Unnamed: 0,PassengerId,Survived,Pclass,Name,Sex,Age,SibSp,Parch,Ticket,Fare,Cabin,Embarked
0,1,0,3,"Braund, Mr. Owen Harris",male,22.0,1,0,A/5 21171,7.2500,,S
1,2,1,1,"Cumings, Mrs. John Bradley (Florence Briggs Th...",female,38.0,1,0,PC 17599,71.2833,C85,C
2,3,1,3,"Heikkinen, Miss. Laina",female,26.0,0,0,STON/O2. 3101282,7.9250,,S
3,4,1,1,"Futrelle, Mrs. Jacques Heath (Lily May Peel)",female,35.0,1,0,113803,53.1000,C123,S
4,5,0,3,"Allen, Mr. William Henry",male,35.0,0,0,373450,8.0500,,S
...,...,...,...,...,...,...,...,...,...,...,...,...
886,887,0,2,"Montvila, Rev. Juozas",male,27.0,0,0,211536,13.0000,,S
887,888,1,1,"Graham, Miss. Margaret Edith",female,19.0,0,0,112053,30.0000,B42,S
888,889,0,3,"Johnston, Miss. Catherine Helen ""Carrie""",female,,1,2,W./C. 6607,23.4500,,S
889,890,1,1,"Behr, Mr. Karl Howell",male,26.0,0,0,111369,30.0000,C148,C


In [5]:
titanic_df = pd.read_csv(r'C:\jupyter_home\ML\titanic\train.csv')
# test_titanic_df = pd.read_csv(r'C:\jupyter_home\ML\titanic\test.csv')
y_titanic_df = titanic_df['Survived']
x_titanic_df = titanic_df.drop('Survived', axis=1)

# 데이터 전처리
x_titanic_df = transform_feature(x_titanic_df)

# 테스트 데이터 셋 분리
from sklearn.model_selection import train_test_split
x_train, x_test, y_train, y_test = train_test_split(x_titanic_df, y_titanic_df, test_size=0.2, random_state=11)

# Desicion Tree Clasifier

In [6]:
dt_clf = DecisionTreeClassifier(random_state=11)

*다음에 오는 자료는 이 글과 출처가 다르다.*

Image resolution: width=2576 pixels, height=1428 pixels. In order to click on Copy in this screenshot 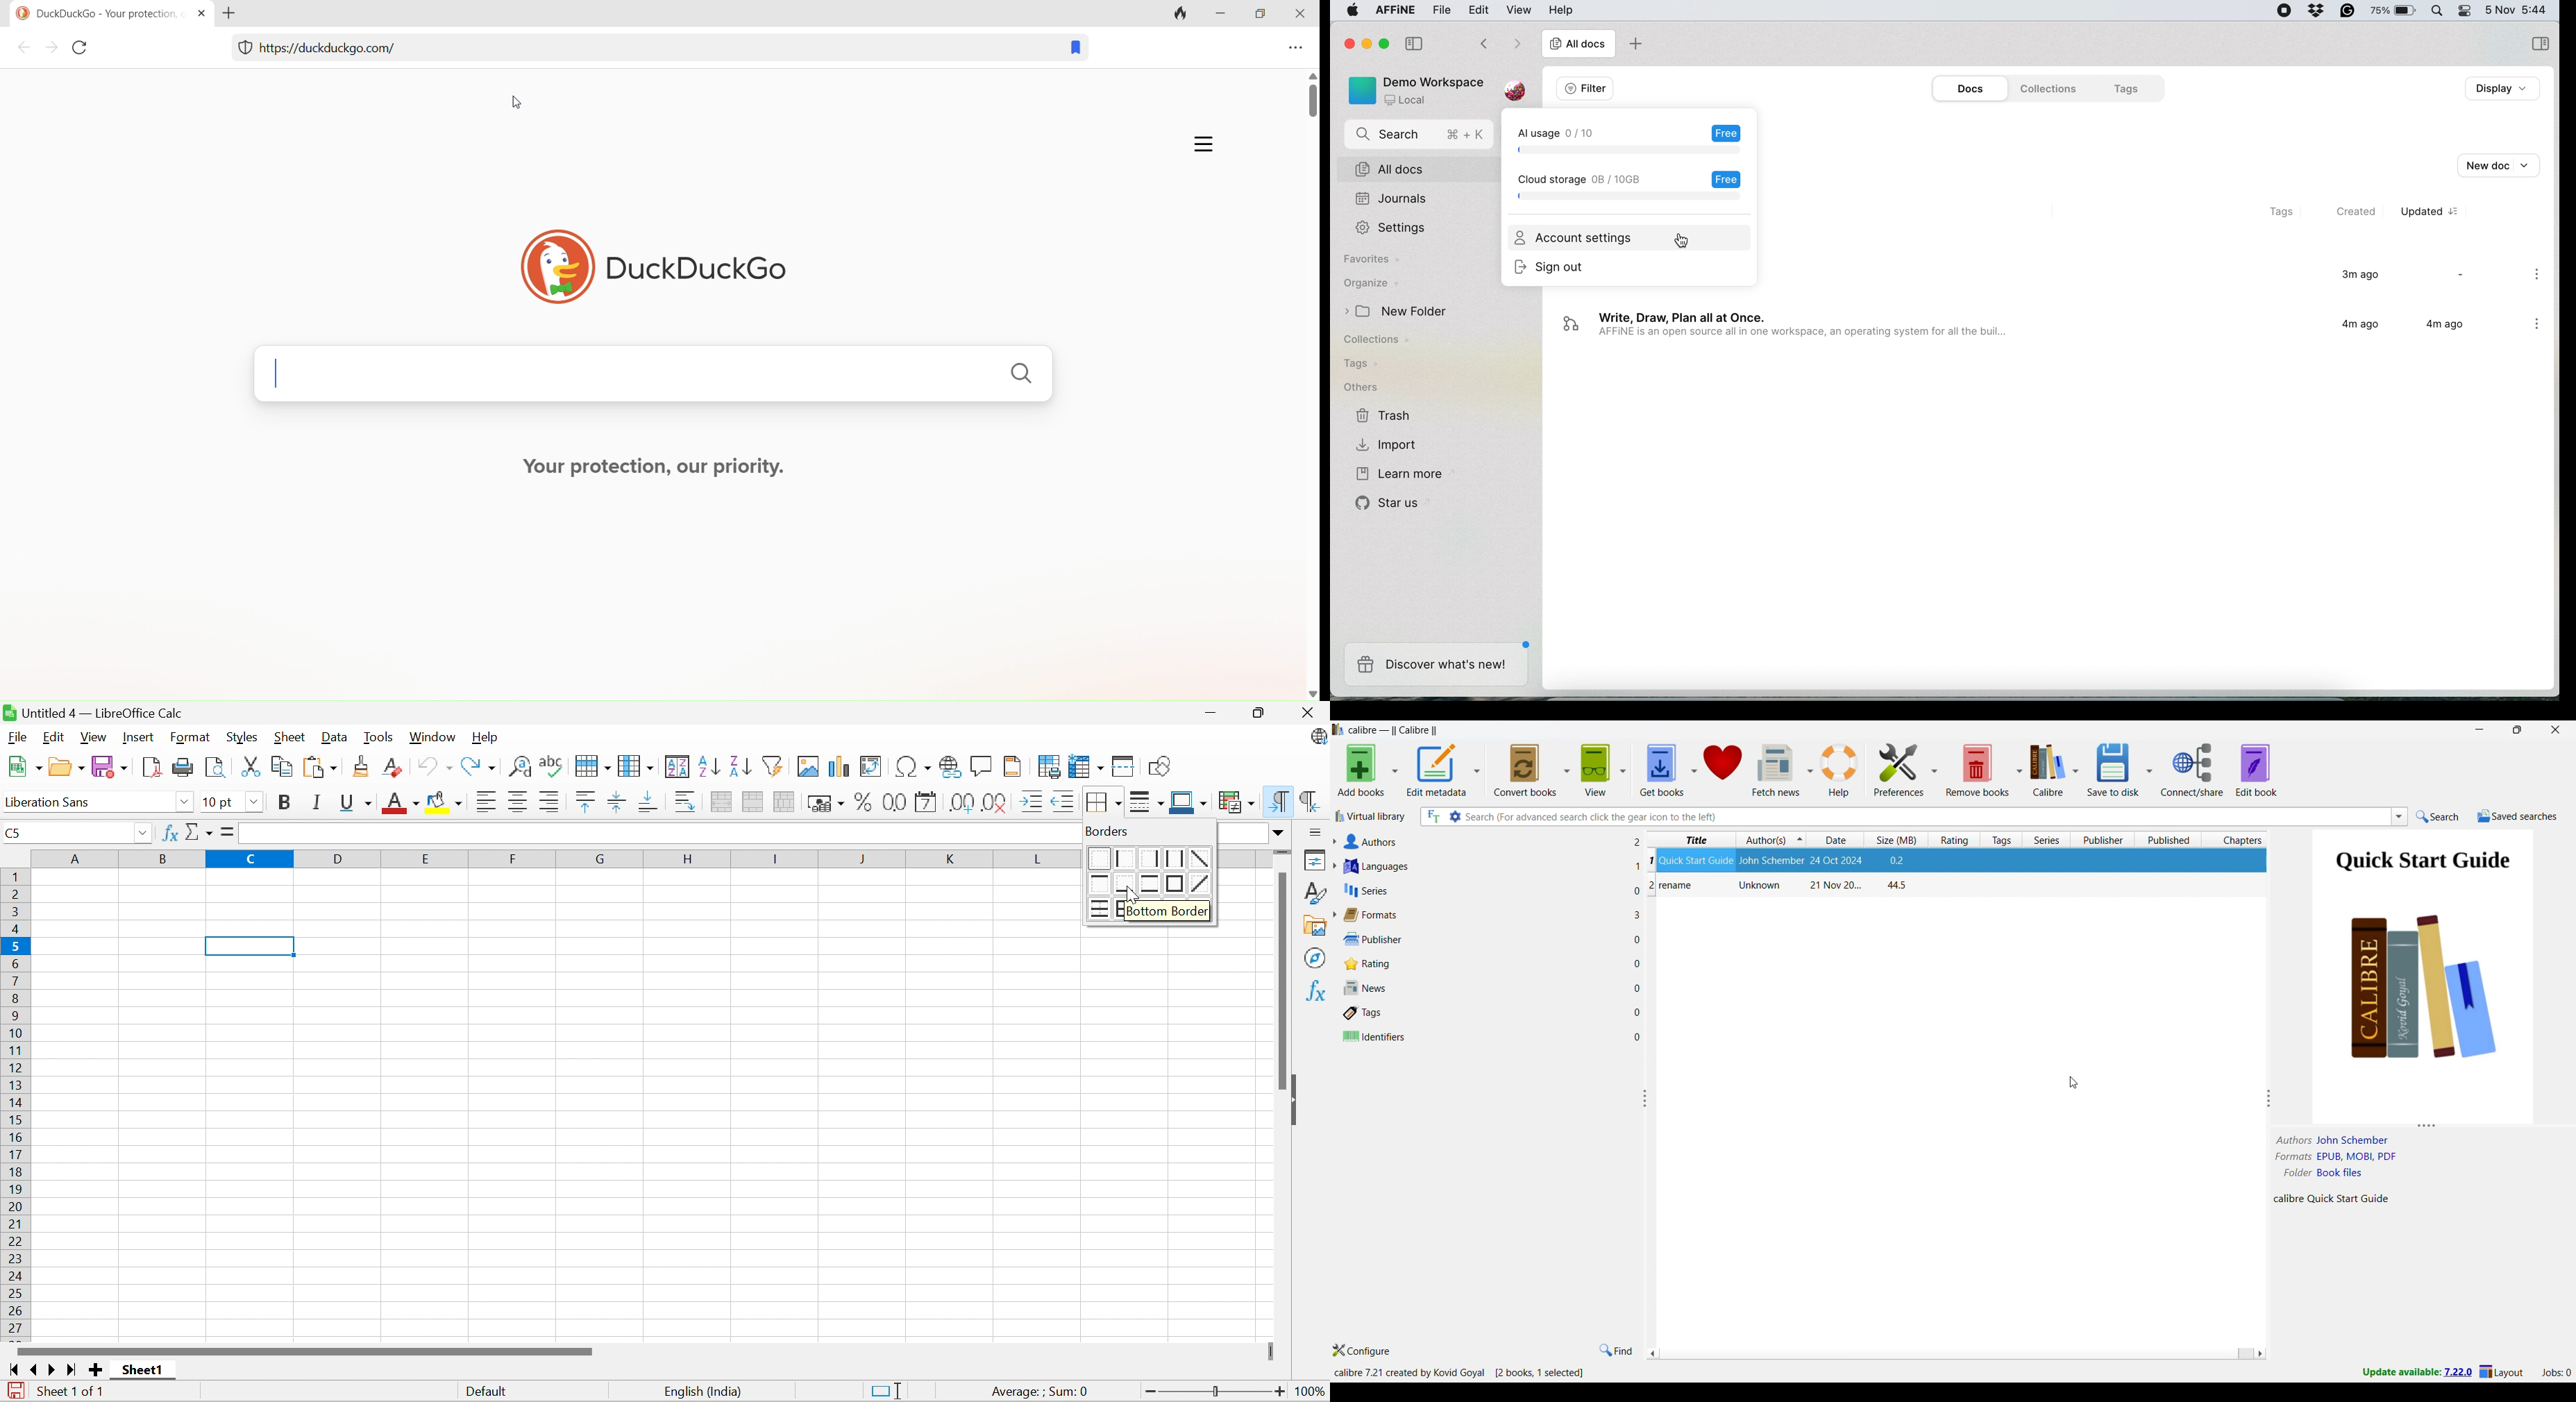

dt_clf.fit(x_train, y_train)
dt_pred = dt_clf.predict(x_test)
print('Decision Tree Classifier 정확도 : {0:.4f}'.format(accuracy_score(y_test, dt_pred)))

Decision Tree Classifier 정확도 : 0.7821


# Random Forest Classifier

In [7]:
rf_clf = RandomForestClassifier(random_state=11)

rf_clf.fit(x_train, y_train)
rf_pred = rf_clf.predict(x_test)
print('Random Forest Classifier 정확도 : {0:.4f}'.format(accuracy_score(y_test, rf_pred)))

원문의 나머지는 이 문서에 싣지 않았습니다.